How does the state react? In Seville, King Ferdinand III is no longer patron saint of the annual fiesta because his splendid record in fighting for Spanish independence from the Moors was felt to be insensitive to Muslims. In London, a judge agreed to the removal of Jews and Hindus from a trial jury because the Muslim defendant's counsel argued he couldn't get a fair verdict from them. The Church of England is considering removing St. George as the country's patron saint on the grounds that, according to various Anglican clergy, he's too "militaristic" and "offensive to Muslims." They wish to replace him with St. Alban, and replace St. George's cross on the revamped Union Flag, which would instead show St. Alban's cross as a thin yellow streak.

In a few years, as millions of Muslim teenagers are entering their voting booths, some European countries will not be living formally under sharia, but -- as much as parts of Nigeria, they will have reached an accommodation with their radicalized Islamic compatriots, who like many intolerant types are expert at exploiting the "tolerance" of pluralist societies. In other Continental countries, things are likely to play out in more traditional fashion, though without a significantly different ending. Wherever one's sympathies lie on Islam's multiple battle fronts the fact is the jihad has held out a long time against very tough enemies. If you're not shy about taking on the Israelis and Russians, why wouldn't you fancy your chances against the Belgians and Spaniards?

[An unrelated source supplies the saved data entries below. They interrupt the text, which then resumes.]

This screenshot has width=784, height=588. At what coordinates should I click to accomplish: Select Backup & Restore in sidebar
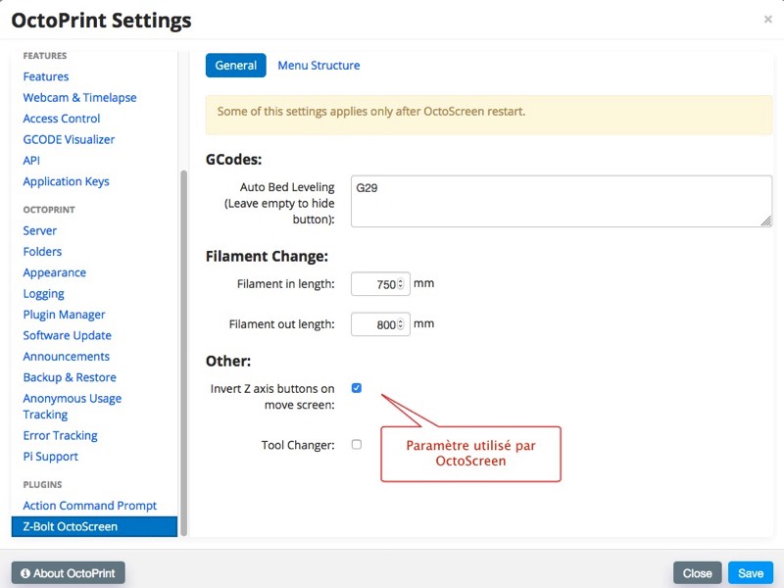(70, 377)
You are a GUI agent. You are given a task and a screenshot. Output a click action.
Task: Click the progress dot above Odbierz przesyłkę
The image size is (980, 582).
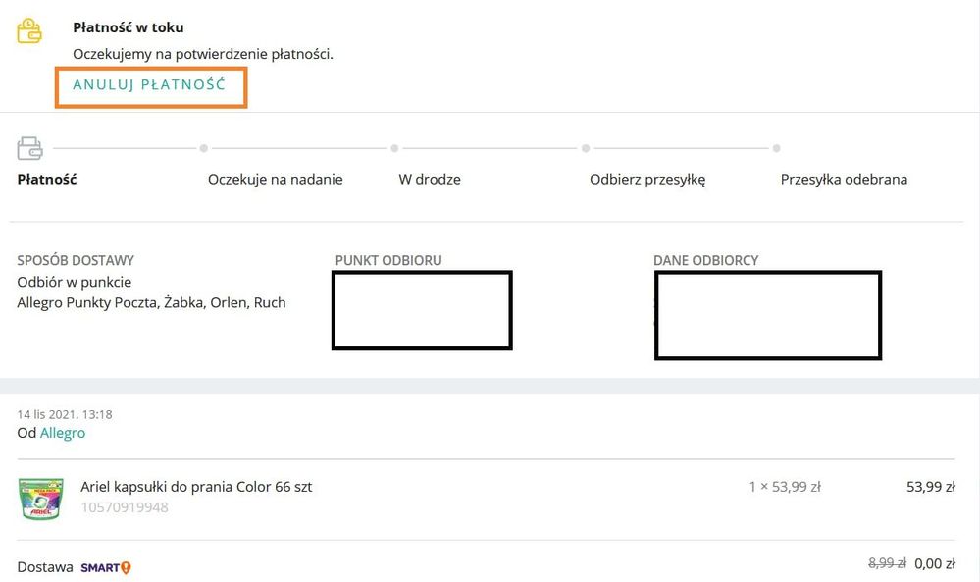click(x=586, y=149)
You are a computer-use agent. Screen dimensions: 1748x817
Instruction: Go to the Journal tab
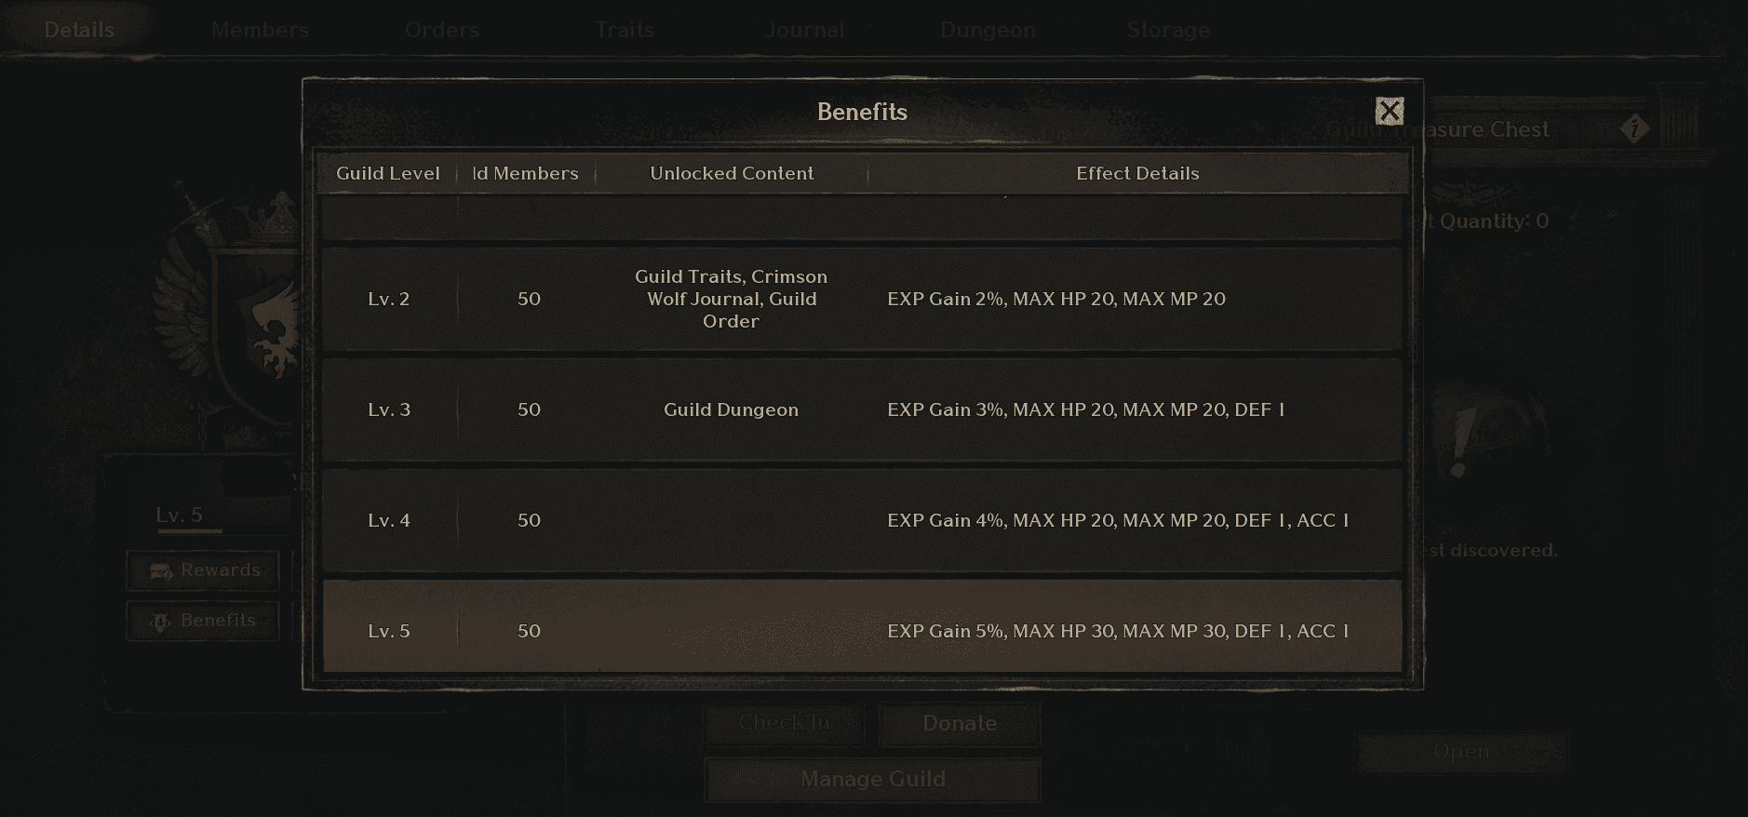[805, 30]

"We're the ones who will change you," the Norwegian imam Mullah Krekar told the Oslo newspaper Dagbladet in 2006. "Just look at the development within Europe, where the number of Muslims is expanding like mosquitoes. Every Western woman in the EU is producing an average of 1.4 children. Every Muslim woman in the same countries is producing 3.5 children." As he summed it up: "Our way of thinking will prove more powerful than yours."